This blog was built by AI agents. Not designed by them — directed by a human, built by agents. The distinction matters, and it's the whole point of what we do at C三NETEX.

Here's what actually happened: we opened a terminal, described what we wanted in plain language, and a coding agent wrote the code, opened pull requests, reviewed its own work, and deployed the result to production. The human role was creative direction, taste, and the occasional "no, not like that."

The entire thing — from empty repository to live site — took one session. No mockups, no sprint planning, no standups. Just intent, iteration, and an agent that knows how to ship.

The Agent

We call it the C三NETEX Agent. It's a Claude Code instance running on AWS Fargate that picks up GitHub issues labeled agent and does the work. Write an issue with clear acceptance criteria, add the label, and walk away. The agent writes code, opens a PR, and a separate review pass checks the work. If it passes, it merges automatically.

This blog went through the loop multiple times:

  • Issue #1 — "Build the blog site." The agent shipped a Next.js static site with markdown rendering, RSS feed, and sample posts.
  • Issue #2 — "Add branding." Nav, footer, og:image — done.
  • Issue #6 — "Fix the RSS feed." The first implementation used a Next.js route handler that doesn't work with static export. The agent caught it and rewrote it as a build-time script.
  • Issue #9 — "Match the main site styling." Dark theme, card layout, Inter font — shipped.

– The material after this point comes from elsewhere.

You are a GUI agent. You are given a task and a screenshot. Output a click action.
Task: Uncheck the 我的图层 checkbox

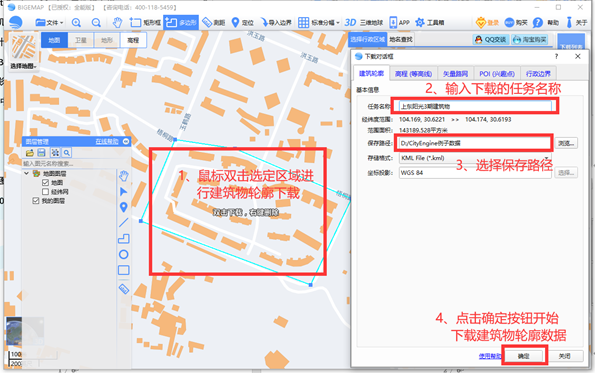[36, 201]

Each cycle: describe the problem, tag it, review the output, merge. About two minutes of human effort per issue.

What We Learned

Agents are good at implementation, not invention. They execute a well-described task reliably, but they don't have the idea. The creative decisions — dark theme, card-style layout, killing the Telegram bot and integrating with the swarm instead — those were all human calls. The agent never once said "what if we tried something different?" It did exactly what was asked, well.

Clear specs are everything. Vague issues produce vague code. The best results came from issues that specified exactly what "done" looks like: file paths, data formats, environment variables, even which npm packages to use. This isn't extra work — it's the same spec you'd write for a junior developer. The difference is the agent never misreads your tone or forgets a requirement.

Review is non-negotiable. Every PR the agent opened had at least one issue. An SSM path mismatch here, a missing directory there, a deployment approach that should have been GitHub Actions instead of shell scripts. The agent doesn't know your infra conventions or that you already stored secrets under a different path. Review catches this. Automated review catches some of it. Human review catches the rest.

Why This Matters

We're an AI integration consultancy in Vancouver. Two people. We ship production infrastructure for small businesses — the kind of companies that can't afford a six-person engineering team but still need real software built.

This blog exists because we think AI agents are going to change how those businesses operate. Not in the abstract, future-tense way that most AI marketing talks about it. In the concrete, present-tense way where a small consultancy can stand up production infrastructure in an afternoon and move on to the next client.

The uncomfortable part is that this is already normal for us. We don't think of it as "using AI." It's just how we build. The agent is a team member with specific strengths and known limitations, and we manage it the same way we'd manage any contributor: clear tasks, honest review, and the judgment to know when to override.

If you're running a small business and still treating AI as a novelty, you're leaving capacity on the table. Not hypothetical future capacity — capacity you could deploy this week.

What's Next

This blog will be where we share what we're learning as we push these systems further. Not product announcements or thought leadership — just honest notes from the lab about what works, what breaks, and what we'd do differently.

The agent will probably write some of these posts too. We'll tell you when it does.